At the church Groß Warningken officiated as Protestant pastors until 1945 :

  • Eduard Hermann Rohman, 1893–1910
  • Alfred Schulz, 1910–1915
  • Rudolf Erich Sack , 1916–1923
  • Ernst Müller, 1924–1927
  • Erich Hein, 1928–1930
  • Martin Köppel, 1931–1934
  • Max Reich, 1936
  • Heinrich Petereit, 1936–1944

Church records

The church records of the parish Groß Warningken (Steinkirch) have been preserved and are kept in the Evangelical Central Archive in Berlin-Kreuzberg :

  • Baptisms (1893-1944)
  • Weddings (1893 to 1944),

the corresponding name register.

Personalities

Born in Groß Warningken

  • Karl Plenzat (born July 22, 1882 in Groß Warningken; † 1945), German educator and folklorist

Connected to the place

  • Erich Rudolf Sack (1887–1943), German resistance fighter against National Socialism and prisoner in the Dachau concentration camp, was pastor at the church in Groß Warningken from 1916 to 1924

Individual evidence

  1. ^ Dietrich Lange, Geographical Location Register East Prussia (2005): Steinkirch
  2. a b Rolf Jehke, district of Groß Warningken / Steinkirch
  3. ^ Uli Schubert, municipality directory, Pillkallen district
  4. ^ Michael Rademacher: German administrative history from the unification of the empire in 1871 to the reunification in 1990. Pillkallen district (Russian Dobrowolsk). (Online material for the dissertation, Osnabrück 2006).
  5. Walther Hubatsch , History of the Protestant Church in East Prussia , Volume 2: Pictures of East Prussian Churches , Göttingen, 1968, p. 110, Fig. 489.
  6. ^ A b Walther Hubatsch: History of the Protestant Church in East Prussia.

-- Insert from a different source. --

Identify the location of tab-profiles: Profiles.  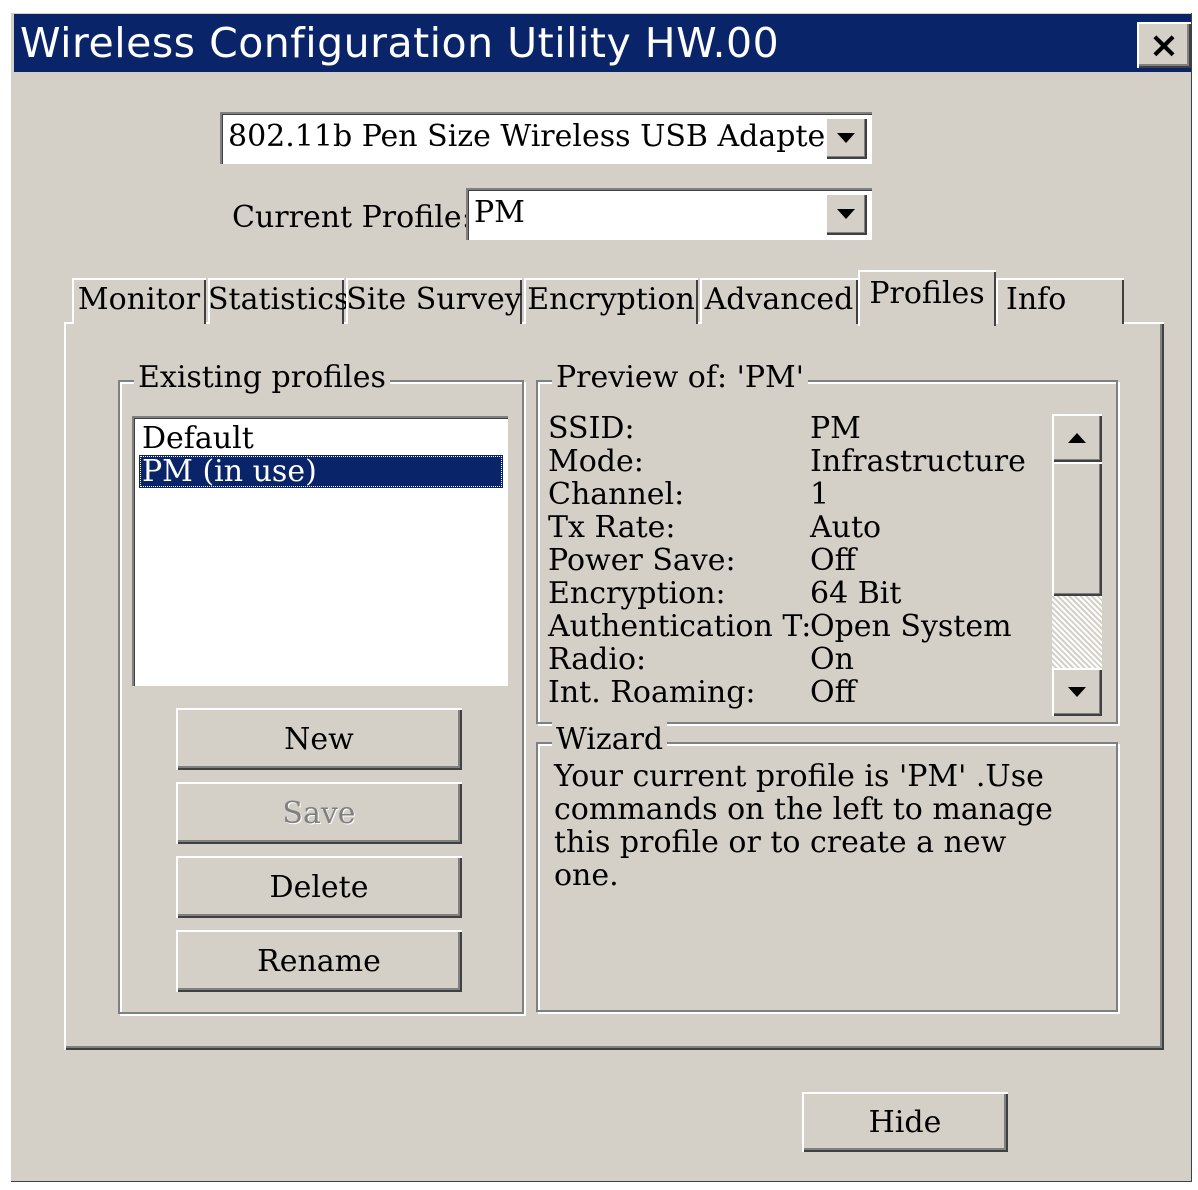
(927, 298).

Volume 3: Documents. Göttingen, 1968, p. 485.
  7. A * indicates a school location
  8. Friedwald Moeller: Old Prussian Evangelical Pastors' Book from the Reformation to the Expulsion in 1945. Hamburg, 1968, p. 48.
  9. Christa Stache: Directory of the church records in the Evangelical Central Archives in Berlin , Part 2: The eastern church provinces of the Evangelical Church of the Old Prussian Union. Berlin 1992³, p. 51.